第427話 俺達、付き合ってるんです。

「翔君に彼女ができたのね! …そうだ、付き合うといえば。有夢と美花ちゃん、叶と桜ちゃんはどうなったの?」



 母さんがそう切り出してきた。

 いやにニヤニヤしてる。

 うん…再会したとかそれぐらいしかさっきは説明しなかったから、俺と美花が付き合ってるかどうか気になるところなんだろう。

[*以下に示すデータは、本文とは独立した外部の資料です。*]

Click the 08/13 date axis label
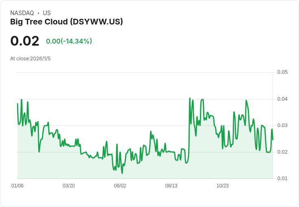299x207 pixels. 171,186
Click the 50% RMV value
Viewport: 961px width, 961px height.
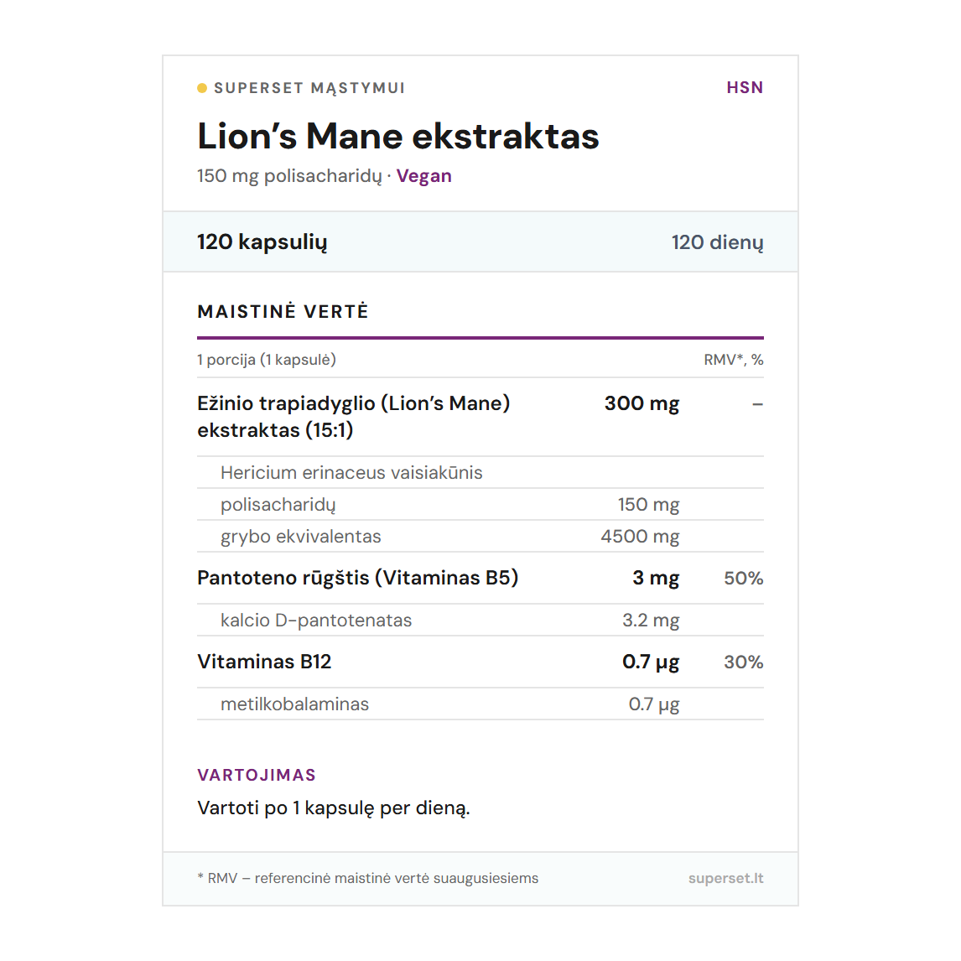coord(743,579)
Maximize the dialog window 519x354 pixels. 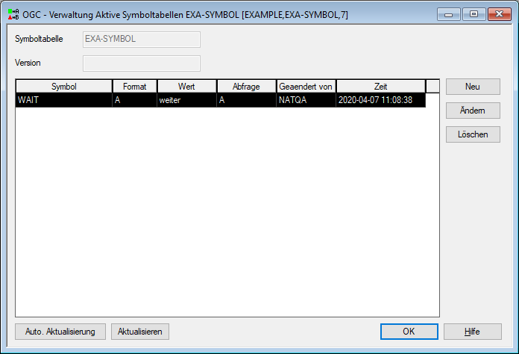474,14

 特に母さんは翔よりも俺達の仲の事を弄ってきたから。

 俺と美花は顔を互いに見合わせて。



「あ…あの。お…俺と…み、美花はですね。その…お付き合いさせて貰ってます!」

「ます…」



 これだもの。かみかみだよ。

 顔が火照る…耳が熱いっ…!

 戻れるってわかった時から、報告しなきゃいけない時が来るのはわかってたけど、こんなに早いとは思わなかったもん。



「まぁ…まぁまぁ、まぁ…!」



 お母さん、そしてお父さんは、それはもう嬉しそうにはにかんでいる。

 なお、美花の両親は微妙な顔をしていた。

 叶曰く、美花の両親は、俺が居ない間の2週間の美花の奇行を知っているのだとか。

 ちなみに母さんと父さんは、俺の部屋に美花が忍び込んでることまでは知らないらしい。

 というか、俺はもちろんのこと、両家共に美花が俺の部屋に忍び込んだとしても、何も言わないだろけど。

 いつものことだし。

 


「それで、叶達は?」



 ニヤニヤを絶やさないまま、母さんは叶の方を見た。

 叶は途端に耳まで顔を赤くした。

 側から見たら俺もあんな感じなんだろうね。

 しばらくして意を決したように叶はおじさんとおばさんの方を向き、唐突に、桜ちゃんの肩を抱き寄せ…。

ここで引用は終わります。